=== Quoted passage ===
★ ★ ★ ★ ★

Give CF 28s the Proper Respect

By: By Olga Torres, Managing Member & Derrick Kyle, Associate
Date: 04/02/2018

From time to time importers may receive from U.S. Customs and Border Protection (“CBP” or “Customs”) a CBP Form 28 (“CF 28”) Request for Information. The issuance of a CF 28 is a standard procedure used by Customs to gain more information about entered merchandise. Totally harmless, right? Not necessarily. As discussed below, it is important for importers, and customs brokers responding on behalf of importers, to take the issuance and response to a CF 28 seriously.

★ ★ ★ ★ ★

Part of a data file
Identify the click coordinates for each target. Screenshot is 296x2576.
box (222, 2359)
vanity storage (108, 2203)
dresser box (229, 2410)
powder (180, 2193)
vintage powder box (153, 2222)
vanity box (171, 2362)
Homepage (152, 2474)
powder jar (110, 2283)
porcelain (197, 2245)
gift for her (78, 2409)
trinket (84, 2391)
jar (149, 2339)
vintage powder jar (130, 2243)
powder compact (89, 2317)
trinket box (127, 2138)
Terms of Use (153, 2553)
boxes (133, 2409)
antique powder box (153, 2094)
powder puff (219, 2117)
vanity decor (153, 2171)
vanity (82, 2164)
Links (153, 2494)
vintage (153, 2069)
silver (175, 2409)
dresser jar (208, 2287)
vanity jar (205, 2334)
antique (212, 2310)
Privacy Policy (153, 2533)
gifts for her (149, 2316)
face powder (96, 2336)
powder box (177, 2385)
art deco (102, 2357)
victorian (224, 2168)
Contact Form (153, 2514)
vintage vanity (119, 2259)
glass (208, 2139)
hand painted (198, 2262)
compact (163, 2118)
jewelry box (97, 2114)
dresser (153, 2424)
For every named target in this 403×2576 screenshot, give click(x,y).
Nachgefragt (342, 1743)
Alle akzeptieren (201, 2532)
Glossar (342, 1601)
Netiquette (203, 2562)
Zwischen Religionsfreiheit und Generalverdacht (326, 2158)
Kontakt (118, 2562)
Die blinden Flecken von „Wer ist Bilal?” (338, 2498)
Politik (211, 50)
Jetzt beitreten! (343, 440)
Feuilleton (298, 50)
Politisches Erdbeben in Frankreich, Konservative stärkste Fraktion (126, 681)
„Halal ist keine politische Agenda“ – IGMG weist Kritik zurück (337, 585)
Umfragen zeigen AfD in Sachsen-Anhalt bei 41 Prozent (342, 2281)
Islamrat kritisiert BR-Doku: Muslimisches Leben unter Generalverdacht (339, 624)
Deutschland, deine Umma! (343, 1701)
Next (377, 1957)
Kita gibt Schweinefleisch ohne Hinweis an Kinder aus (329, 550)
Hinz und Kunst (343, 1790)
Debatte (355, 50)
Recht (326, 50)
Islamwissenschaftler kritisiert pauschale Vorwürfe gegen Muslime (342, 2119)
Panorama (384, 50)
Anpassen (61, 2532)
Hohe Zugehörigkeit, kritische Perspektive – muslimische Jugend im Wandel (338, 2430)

★ ★ ★ ★ ★

=== Challenge 1 ===
According to the article on CBP Form 28, what is the issuance of a CF 28 used by Customs to do?
=== Challenge 2 ===
Write the next paragraph of the article on responding to CF 28s, picking up right after its final sentence.
This material was taken from a separate source.

=== Expected answer 1 ===
It is a standard procedure Customs uses to gain more information about entered merchandise.

=== Expected answer 2 ===
According to CBP, a CF 28 is issued when there is “insufficient information in the entry summary package to determine admissibility, appraised value, or classification of the imported merchandise.”[1] CBP frequently uses CF 28s to request samples of a product, valuation and classification information, or support for a claim of free trade agreement qualification, among other requests. After receiving a CF 28, the importer has 30 days to provide a response to CBP. A CF 28 is not a voluntary request; if the importer does not respond within the given time-frame, Customs may issue a CBP Form 29 (“CF 29”) Notice of Action making a final decision on the question asked and, in cases of violations of Customs law, potentially cutting off the importer’s ability to mitigate penalties through the submission of a prior disclosure.[2] (For further information regarding the submission of a prior disclosure, see our previous article, Should I File a Customs Prior Disclosure?)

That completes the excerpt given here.